Song33 · 06/06/2019 19:02

*No man is going to use a casual text conversation to put across political views on prostitution.

they went all serious. I would assume her husband had nicked her phone.

There is no way he was going to tell his friend that it’s exploitative to women even if that is what he believes.*

It seems most people really think this is the expected/natural response and I'm genuinely surprised. I thought people really did call others out on what they see as prejudice or inappropriate behaviour. I know it's not directly aimed at anyone, but I've heard DH (and others I know) shut down rape jokes or racist comments when the need arises, without worrying about looking like they can't take 'banter'.

OP posts:
StreetwiseHercules · 06/06/2019 19:04

Well, it’s a bit different that, isn’t it? FGS.

Holdthedamndoor · 06/06/2019 19:06

See my dp would fire something back like your dh did.

Because DP feels someone saying you use prostitutes is an insult. The way he sees it is that is friend would be saying he is a low life shit bag and the only woman that would be with him is if he paid her. So insulting his morals and values and his personality and looks.

Instead of ripping strips off a friend for a poor joke, he would turn it around. Or one of his close mates would get 'Really you calling Hold a prostitute.....let's she what she has to say about that? Hmm'

At which point it would probably have an apology. A funny one.

Dp doesnt argue unless he really needs to and would prefer to bounce something back at someone he doesnt like

Song33 · 06/06/2019 19:08

Holdthedamndoor OK, I see what you mean. By 'wouldn't want', I meant that I'd assume, knowing him, that he wouldn't use prostitutes for his benefit, even if that was his only option, as he 'wouldn't want to be involved in' / 'would not be comfortable with 'using' women, morally.

OP posts:
CassianAndor · 06/06/2019 19:09

Fucking ‘banter’, how I hate that word. It means ‘I like to think I give a shit about women but I don’t if it’s going to mean pulling up a mate who’s being a misogynistic prick.’

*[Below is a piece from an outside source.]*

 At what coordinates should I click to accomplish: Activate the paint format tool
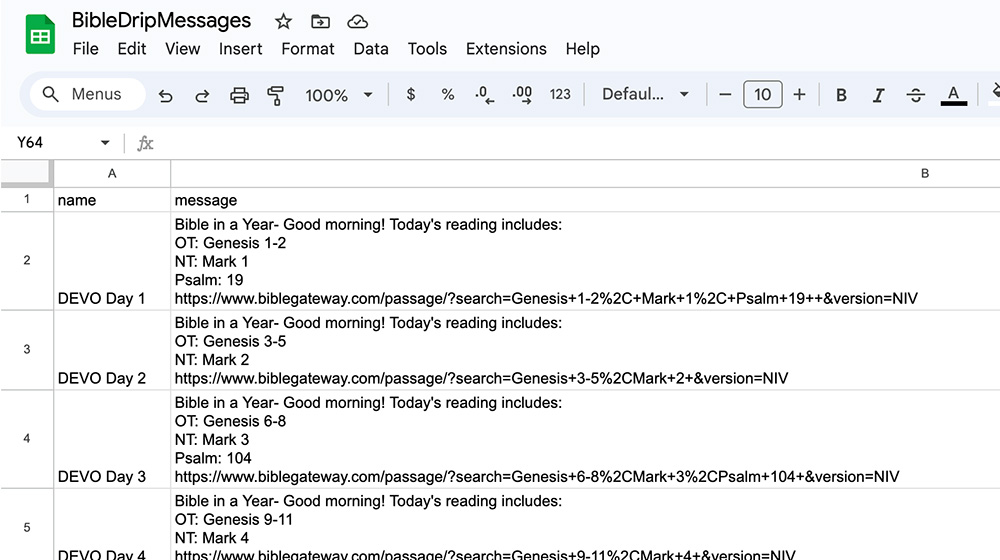[x=276, y=95]
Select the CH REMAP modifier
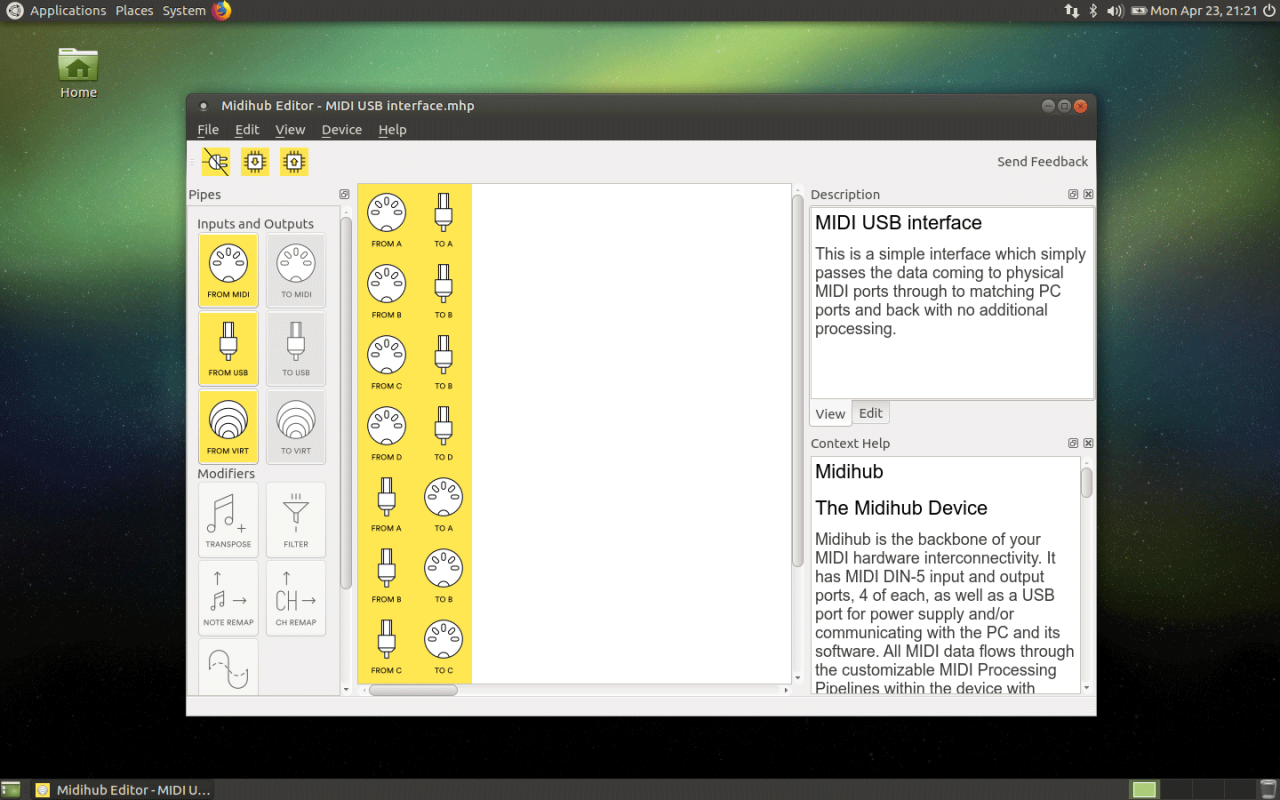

If more men pulled up their mates instead of engaging in banter the world might be a slightly better place for women. As it is, they know that can hold whatever shit views they like and they’ll never lose a mate over it.

Song33 · 06/06/2019 19:13

An interesting point about firing back the comment to deflect and avoid confrontation.

Others have said things along the lines of 'it's not offensive ffs, get over yourself', but I feel it is offensive and insulting to him as well as me, in the 'the only woman that would be with him is if he paid her' sense.

I guess I just expected him to stand up for himself instead of playing along.